Associate Professor of New Testament
Have you heard or read the horrifying story about albino hunting in east Africa (posted 11/27/09)? I read the story on the CNN website today (you can also read about it here) and have since been thinking about what it tells us about fallen humanity and about Advent. Here are just the first three paragraphs from the CNN story:
As many as 10,000 albinos are in hiding in east Africa over fears that they will be dismembered and their body parts sold to witchdoctors, the Red Cross said in a recent report.
The killings of albinos in Burundi and Tanzania, who are targeted because their body parts are believed to have special powers, have sparked fears among the population in the two countries, the report said.
Body parts of albinos are sought in some regions of Africa because they are believed to bring wealth and good luck. Attackers chop off limbs and pluck out organs to sell to dealers, who in turn sell them to witchdoctors.
What a horrific reminder of the wickedness that can be found in the human heart and leading to the most inhuman treatment of people created in God’s image. Human beings are willing to slaughter other human beings out of the most perverse and corrupt miscalculation about what is in their best interest. Of course disastrous miscalculation of what is in one’s best interest goes all the way back to the origin of sin. “Eating from that tree will be good for you! It’ll make you more like God!” If only such corruption of the human heart were limited to the most widely recognized manifestations of blatant wickedness as albino hunting, or were only found in strange and distant places like east Africa, and not clearly seen in my own heart (and yours!)!

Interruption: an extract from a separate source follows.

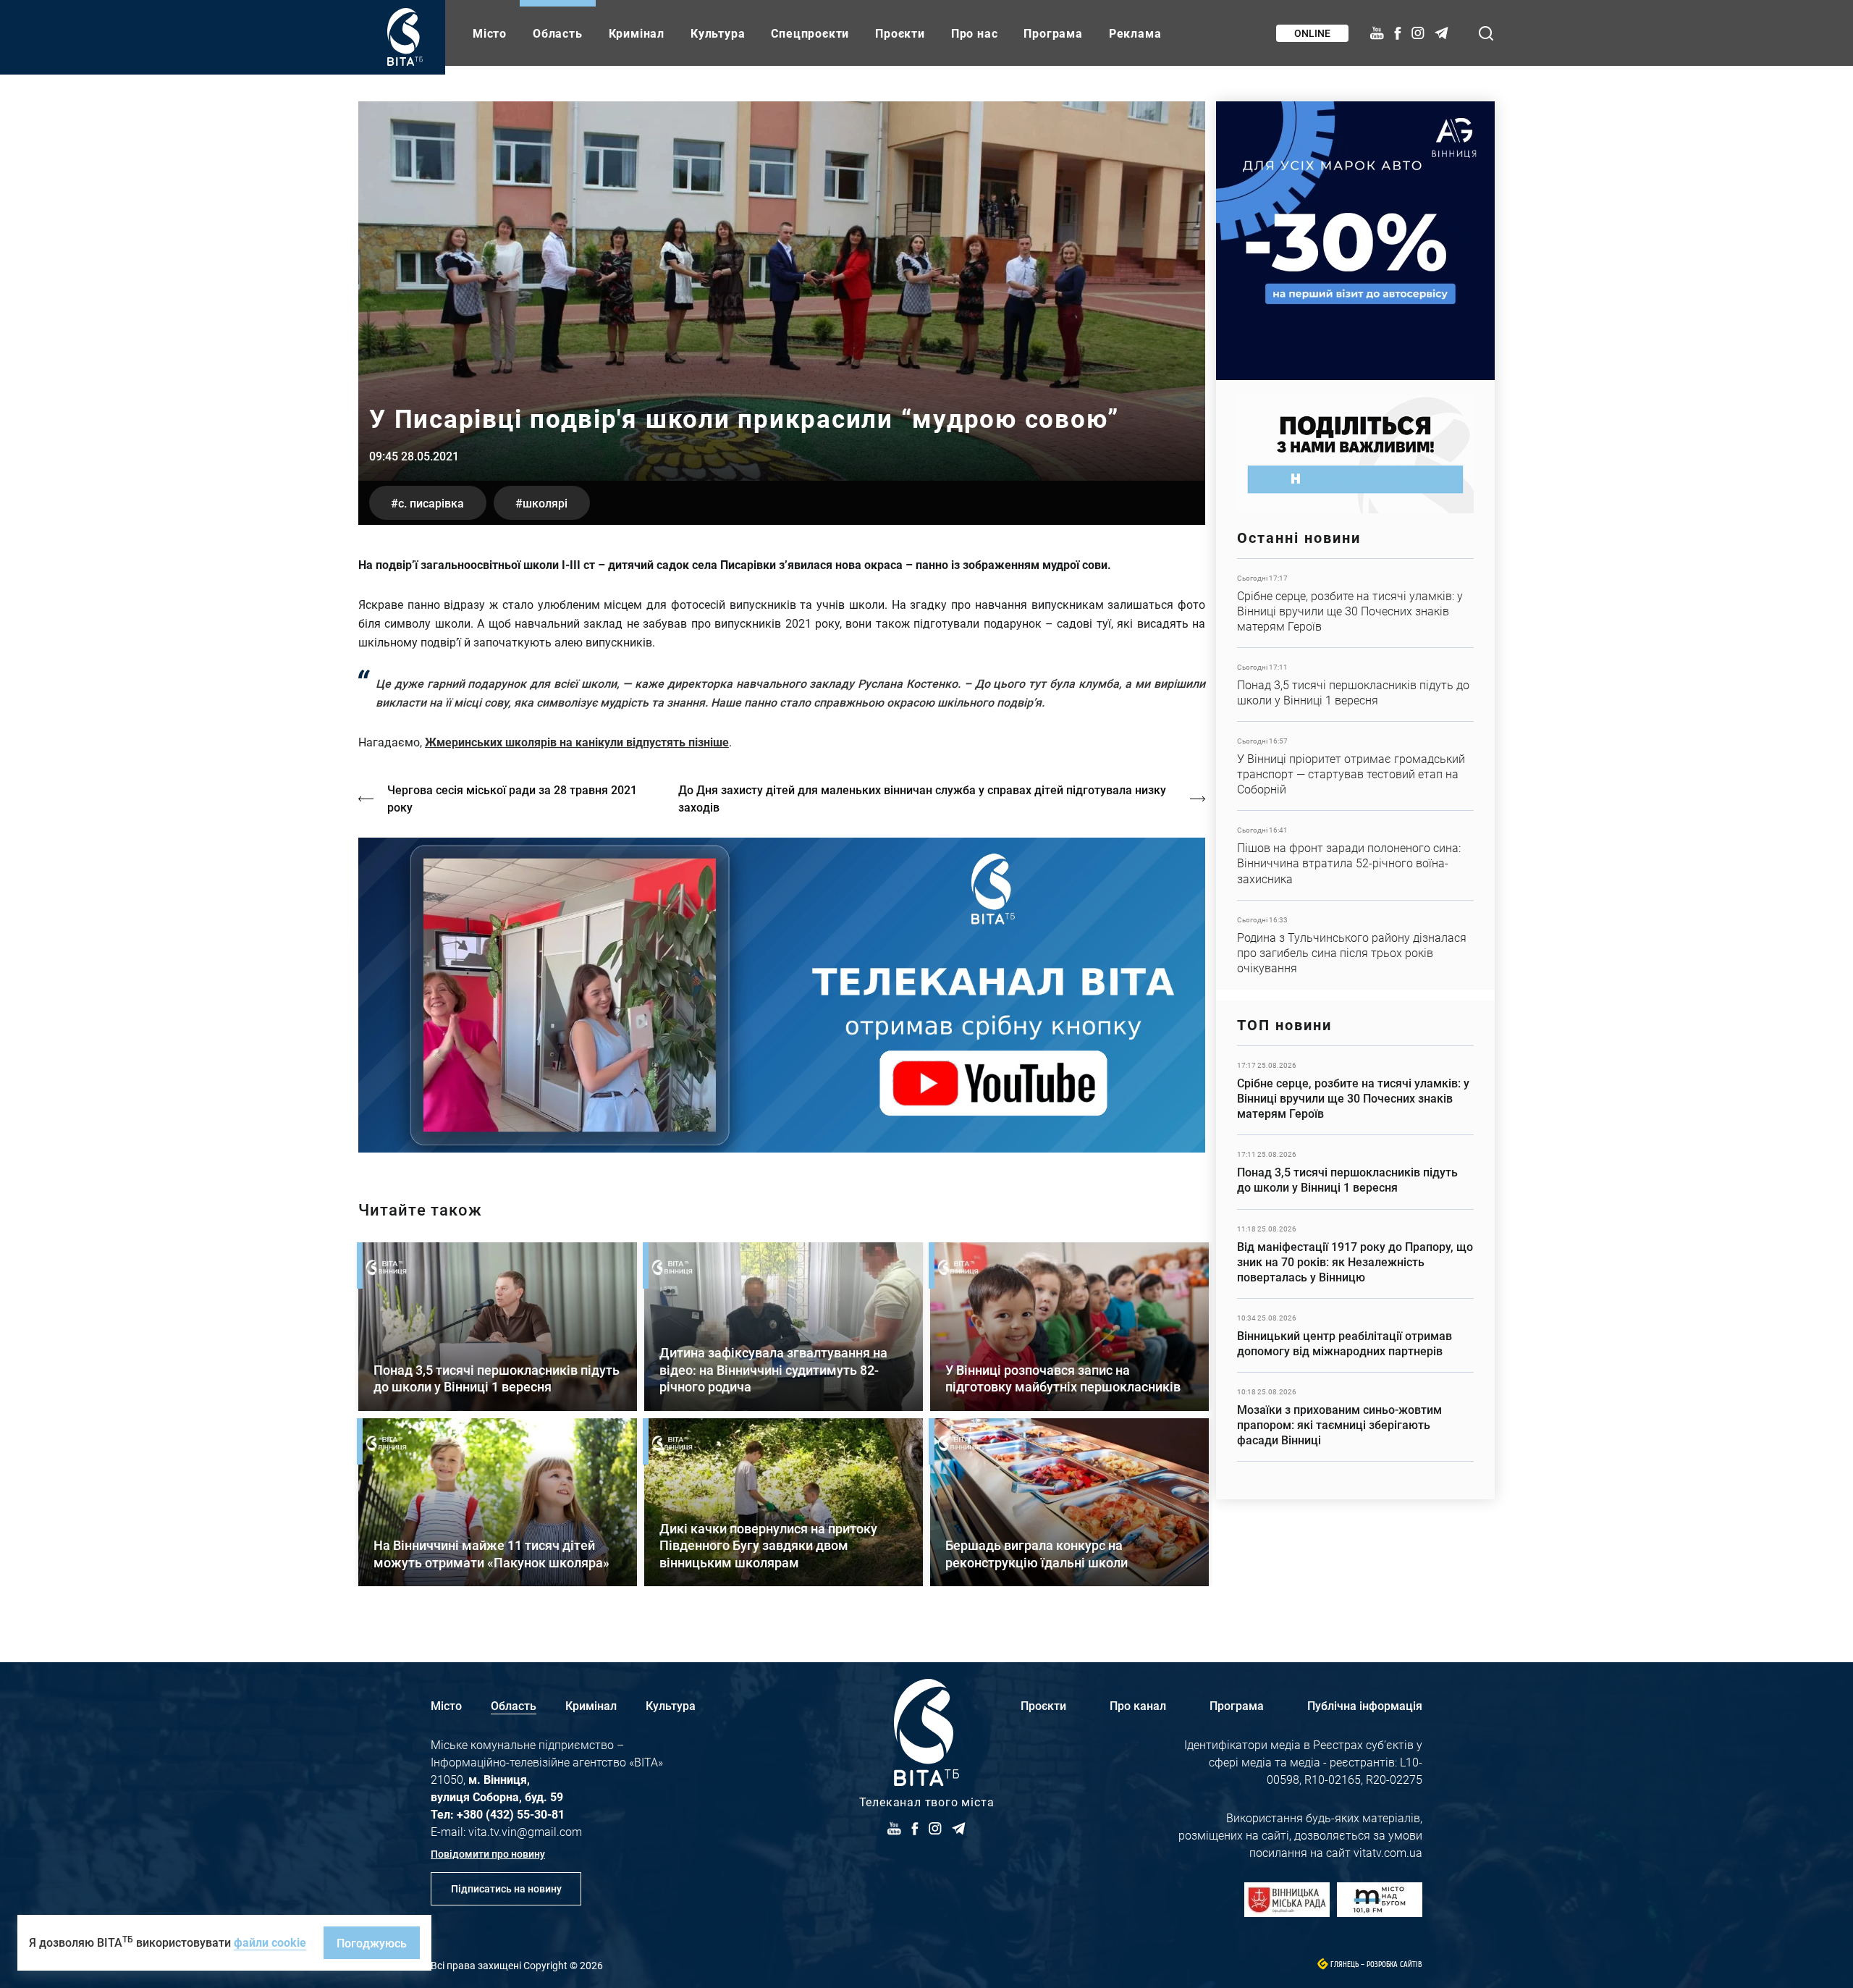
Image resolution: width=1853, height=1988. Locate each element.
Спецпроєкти (810, 33)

I can more easily point the finger at people who unnecessarily abandon their fetuses, or infants, or grown children rather than making the sacrifices it would take to raise them. Or at those who are more concerned about how healthcare reform might negatively impact their health insurance in any way than they are about the millions who have been left without the benefit of any health insurance. Or all you other people who have ways (and fine-sounding rationalizations) for putting your needs and interests ahead of those of others’. But the same sin seems quite at home in my own heart. I may not be hunting albinos for their body parts, but I have more subtle ways of valuing my own happiness and prosperity over the wellbeing of others. And many of my ways are at least as culturally acceptable in my culture as albino hunting is (evidently) in albino-hunting subcultures….
What does any of this have to do with Advent? Everything, of course. First of all, Christ is the only perfect and pure model of what it means to put other people’s needs above his own (see, of course, Philippians 2:3-11). He became human and sacrificed himself so that we might find true life through his (true) death and resurrection. And his death and resurrection bring life, real and transformed life, that leads more and more people to tend less and less to feed (or, to use Paul’s metaphor, to “sow to please”) their sinful nature (cf. Galatians 6:8), thanks to the life of Christ that is in them by the indwelling Holy Spirit (Galatians 2:20; 4:6).
Christ has come not only to model a different way of living as a human being and to bring forgiveness and salvation to those who, like us, were albino hunters of their own kind, but also to transform us into people through whom the love and righteousness of Christ might be seen.
Through our union with Christ the albino-hunter in each of us has been nailed to the cross, crucified with Christ, so that we are no longer to be slaves to sin, but slaves to righteousness.
Now that I have used those poor albinos as part of an illustration of the ravages of sin and as part of a metaphor for our own sinfulness, I am tempted to leave them behind. They have served my needs and purposes for today. I don’t suppose they would feel any better knowing I was able to exploit them for the sake of writing an on-line faculty forum…. Their suffering goes on. For them, “physical survival is a desperate struggle.”
What might I do (and you), as a follower of Christ, to help those terrorized people, threatened with horrific violence? We can read more about it here and then decide the best way to act. My prayer is that followers of Christ will find concrete ways of demonstrating Christ’s own commitment to those in such desperate need. As the hymn says, Christ “comes to make His blessings flow. Far as the curse is found.” May those blessings flow to the albinos of east Africa this advent season.